_Dataset items:_
◇ ◇ ◇

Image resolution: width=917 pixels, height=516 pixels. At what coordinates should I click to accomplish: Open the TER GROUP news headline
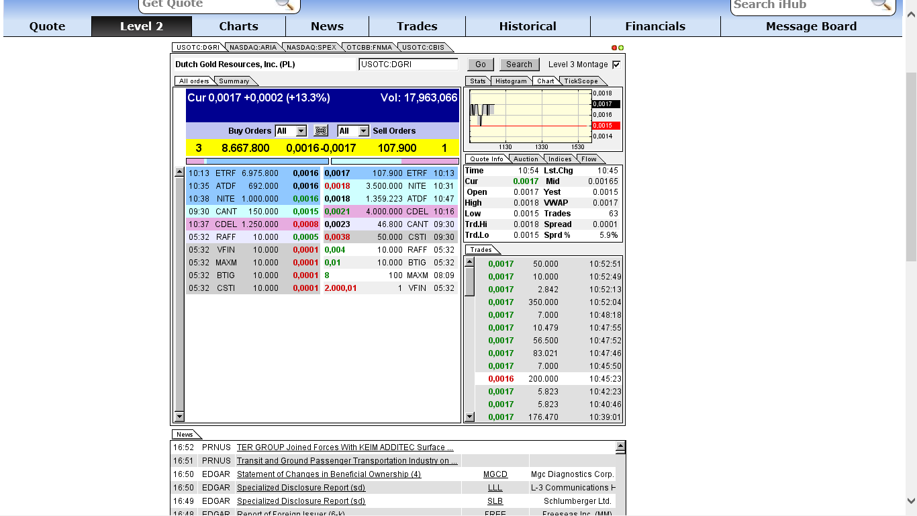pyautogui.click(x=344, y=447)
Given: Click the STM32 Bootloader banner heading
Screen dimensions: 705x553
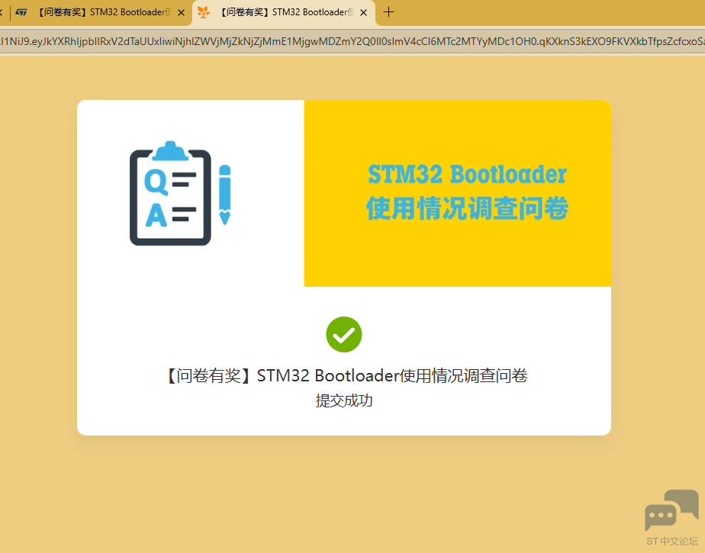Looking at the screenshot, I should pos(467,175).

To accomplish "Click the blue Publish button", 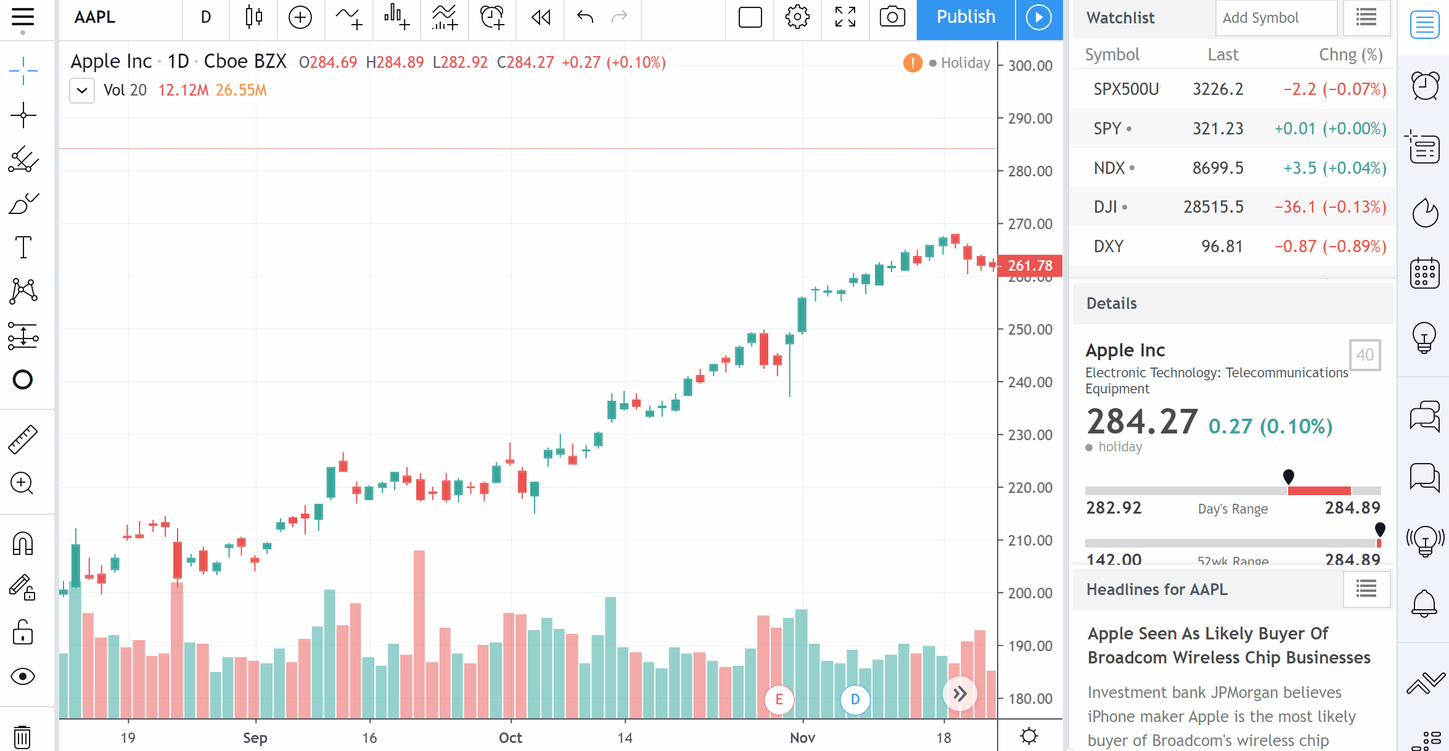I will click(x=966, y=17).
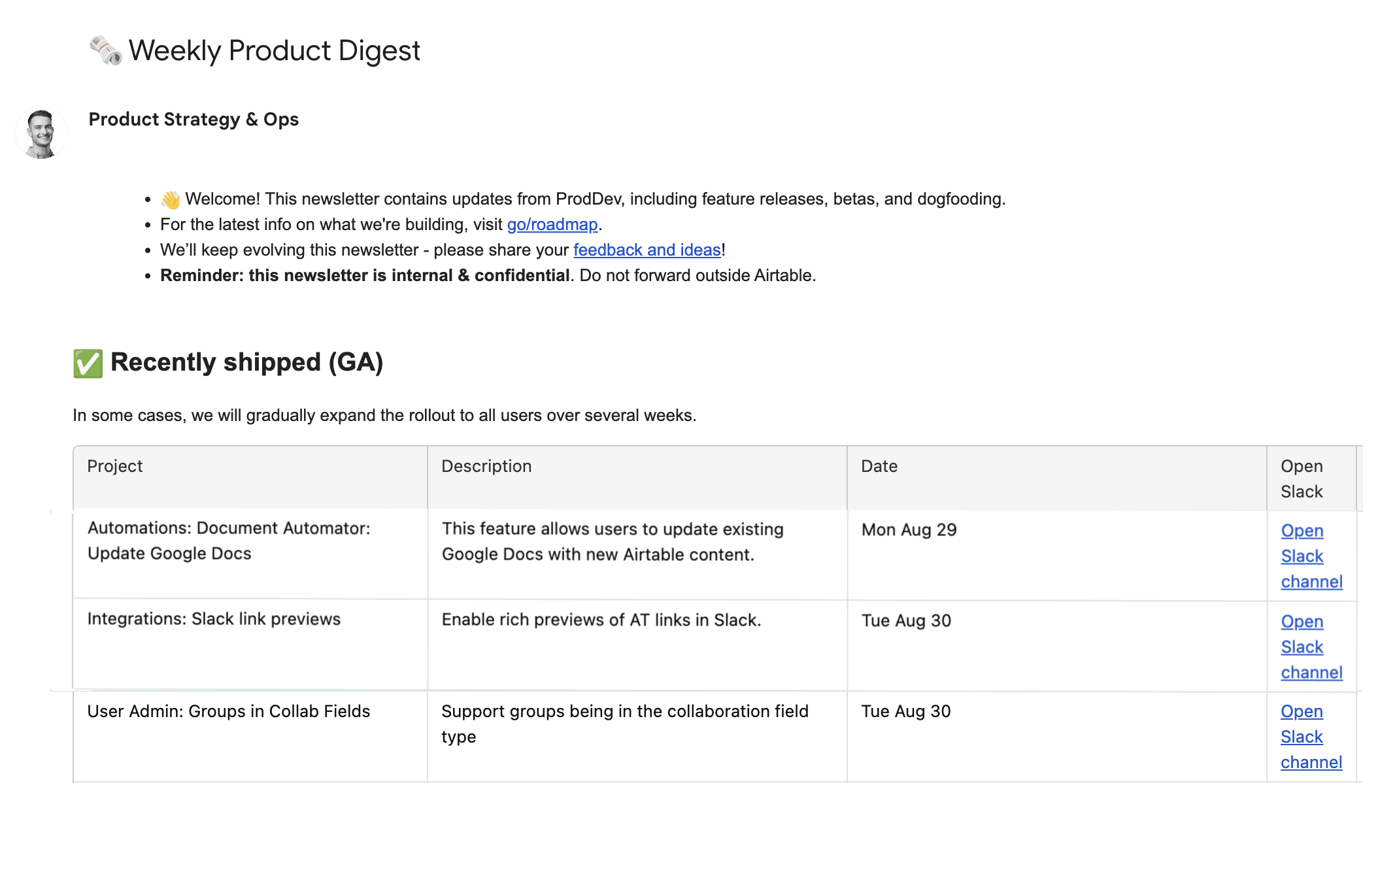The width and height of the screenshot is (1380, 874).
Task: Click the Open Slack column header
Action: (x=1302, y=479)
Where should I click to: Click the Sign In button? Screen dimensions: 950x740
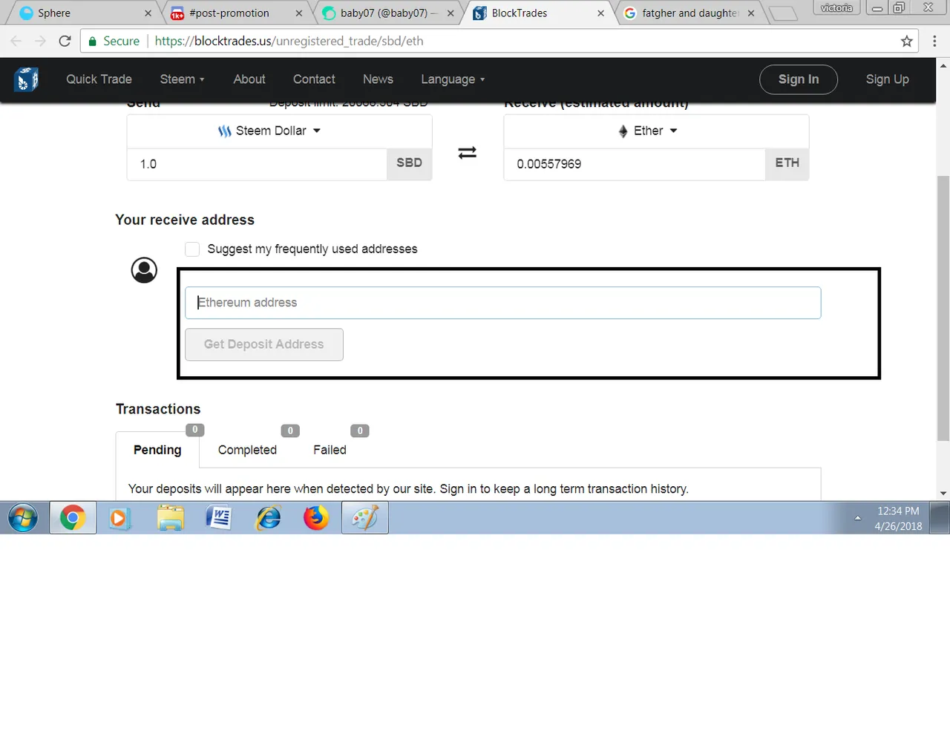pyautogui.click(x=799, y=79)
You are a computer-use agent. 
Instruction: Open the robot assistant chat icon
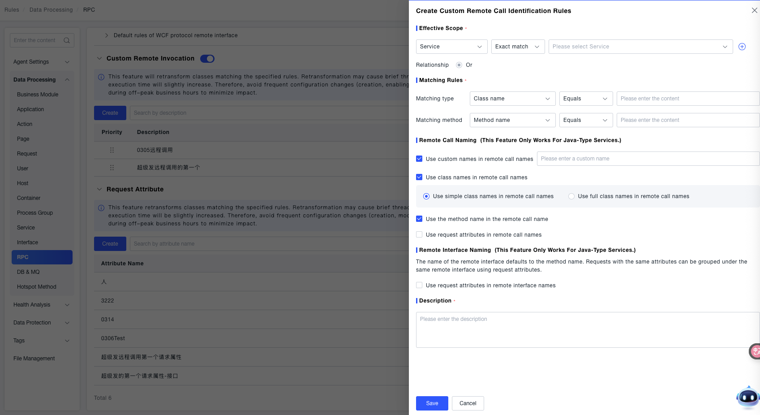click(747, 397)
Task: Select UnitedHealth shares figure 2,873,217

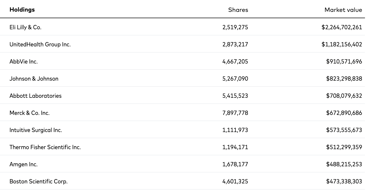Action: coord(235,44)
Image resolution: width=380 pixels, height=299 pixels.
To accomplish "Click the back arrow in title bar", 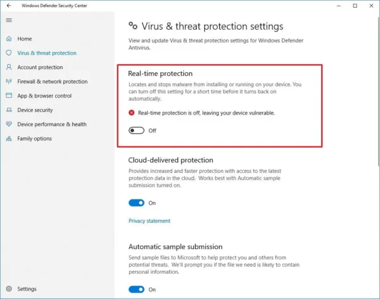I will (9, 5).
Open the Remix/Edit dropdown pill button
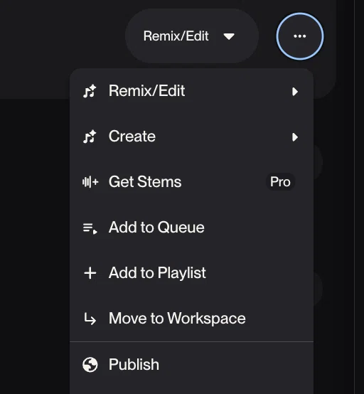Image resolution: width=364 pixels, height=394 pixels. tap(192, 36)
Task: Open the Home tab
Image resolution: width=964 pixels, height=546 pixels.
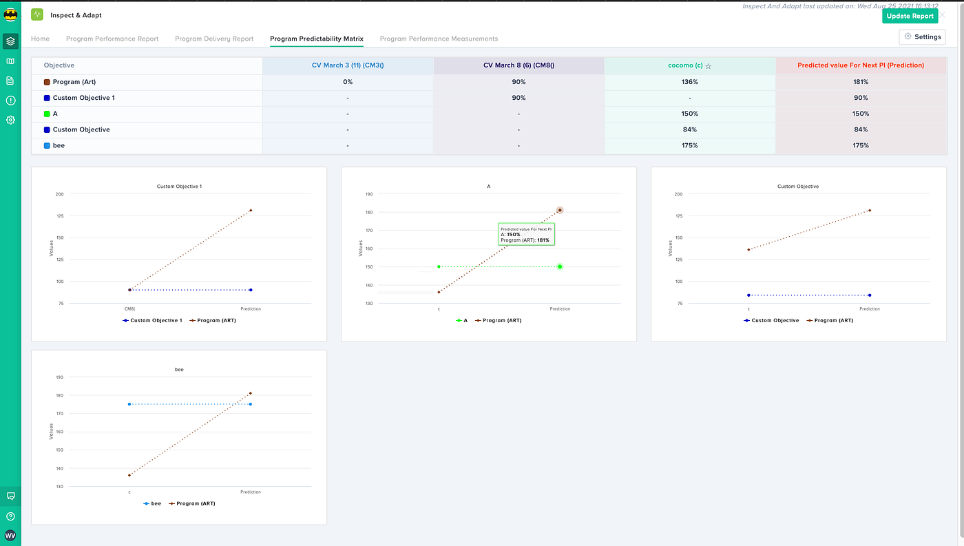Action: 40,38
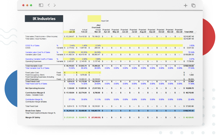The height and width of the screenshot is (136, 217).
Task: Click the green fullscreen window dot
Action: [31, 5]
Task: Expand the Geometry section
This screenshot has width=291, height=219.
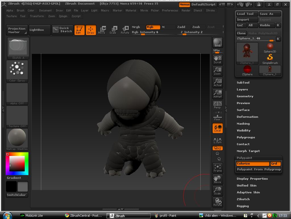Action: point(245,96)
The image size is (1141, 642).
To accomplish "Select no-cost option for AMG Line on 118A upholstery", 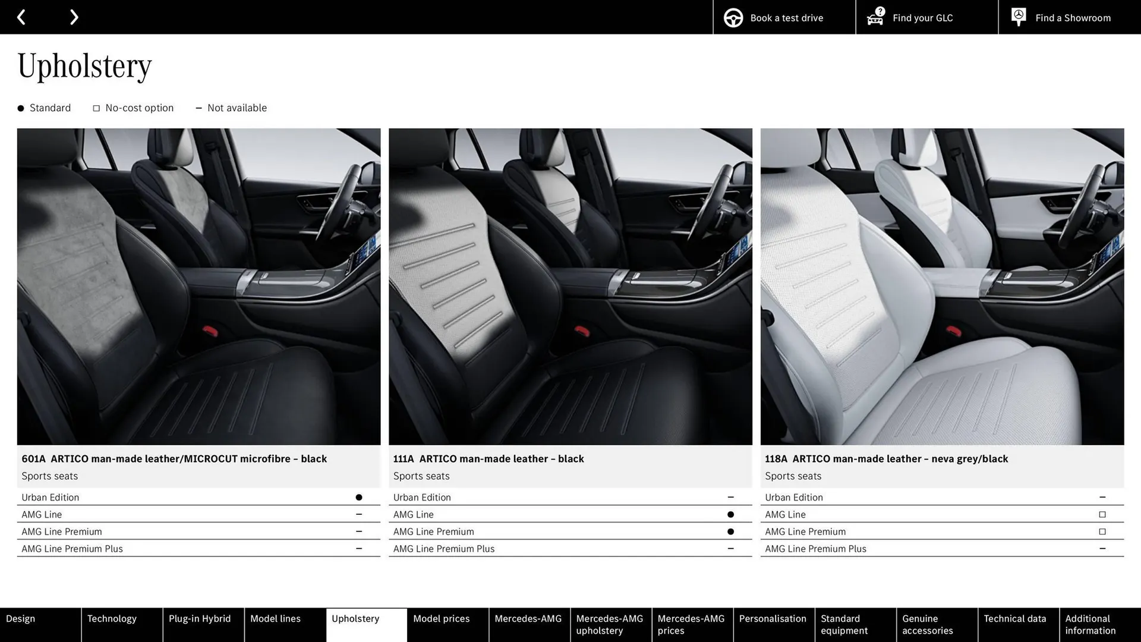I will pyautogui.click(x=1103, y=514).
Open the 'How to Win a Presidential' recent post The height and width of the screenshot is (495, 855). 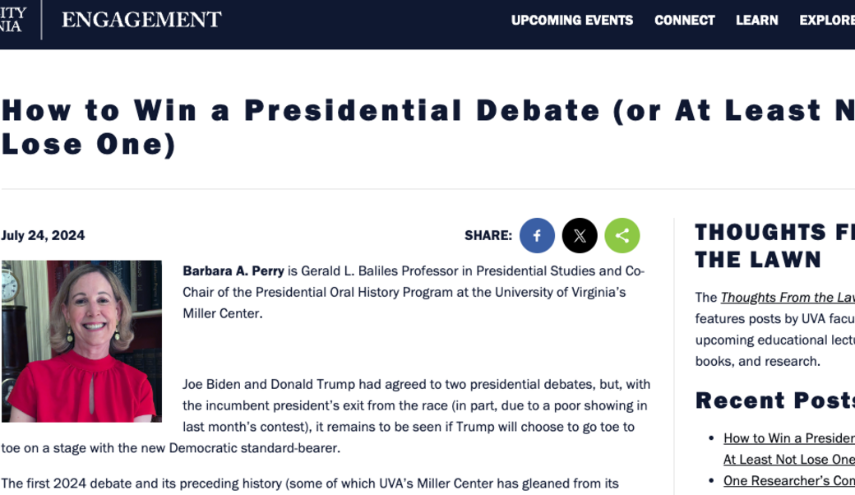tap(788, 438)
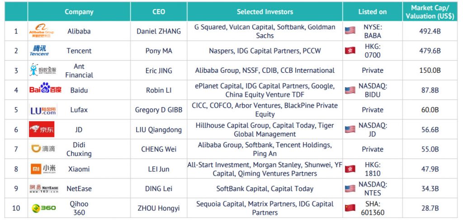Click the China flag beside SHA: 601360

350,208
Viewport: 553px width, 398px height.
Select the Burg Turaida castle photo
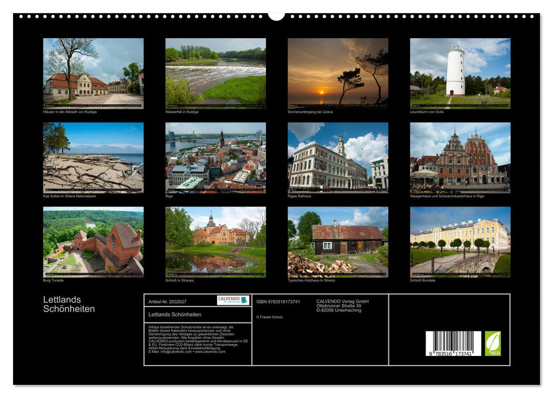(94, 243)
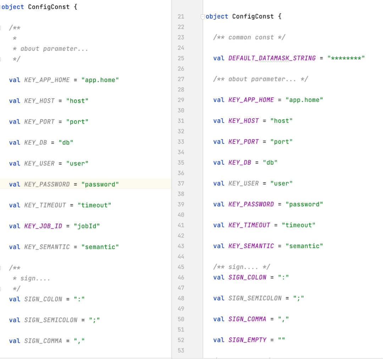The width and height of the screenshot is (383, 359).
Task: Click KEY_JOB_ID identifier in left pane
Action: [x=43, y=226]
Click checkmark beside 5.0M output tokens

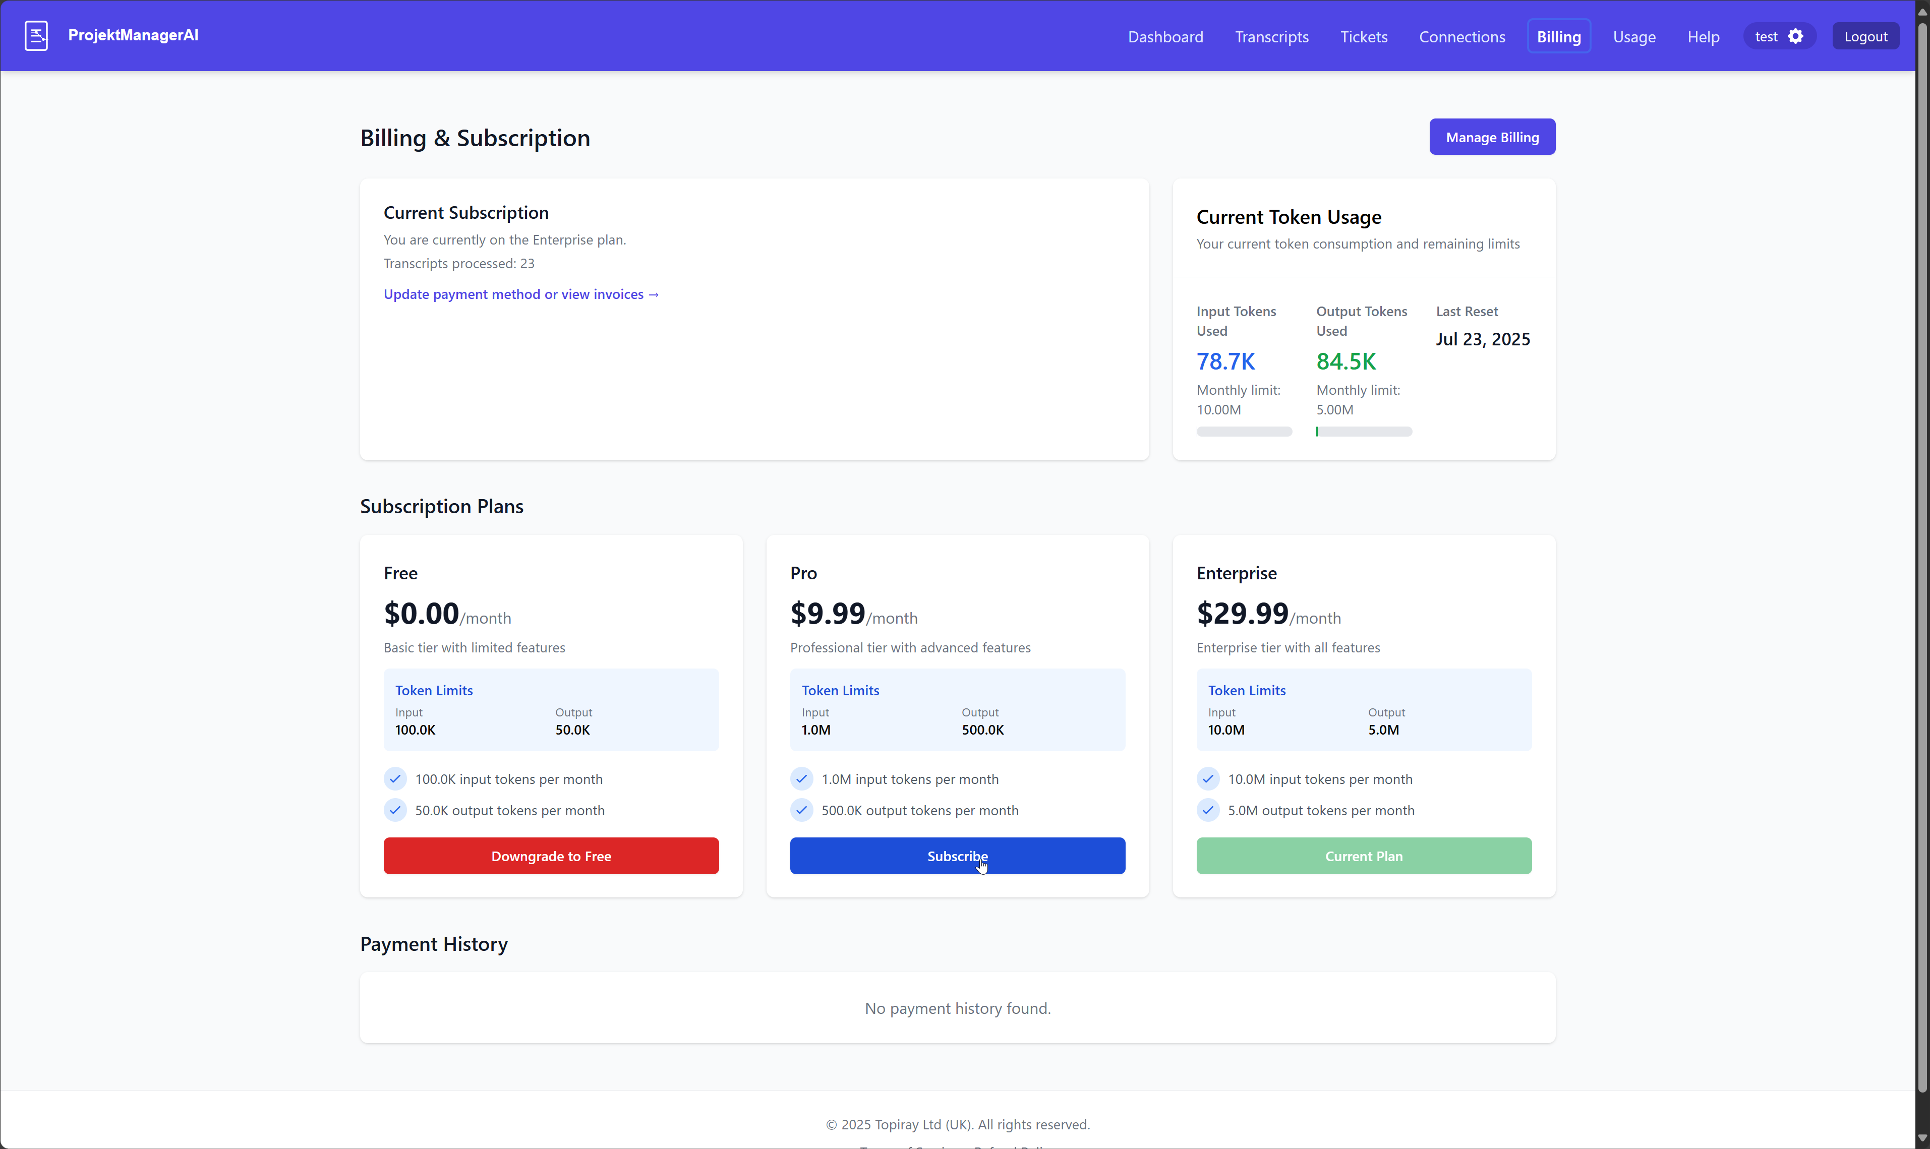tap(1208, 811)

◇ ◇ ◇

_GOAL:_
Output the lines exactly, beginning at the start of the lines and ending after the line that contains "Looking at the". Omit the pictures from your answer.

_SOLVED EXERCISE:_
Image resolution: width=917 pixels, height=516 pixels. At what coordinates should I click to accomplish: Open the TER GROUP news headline
pyautogui.click(x=344, y=447)
Given: Click the STM32 Bootloader banner heading
Screen dimensions: 705x553
Looking at the screenshot, I should pos(467,175).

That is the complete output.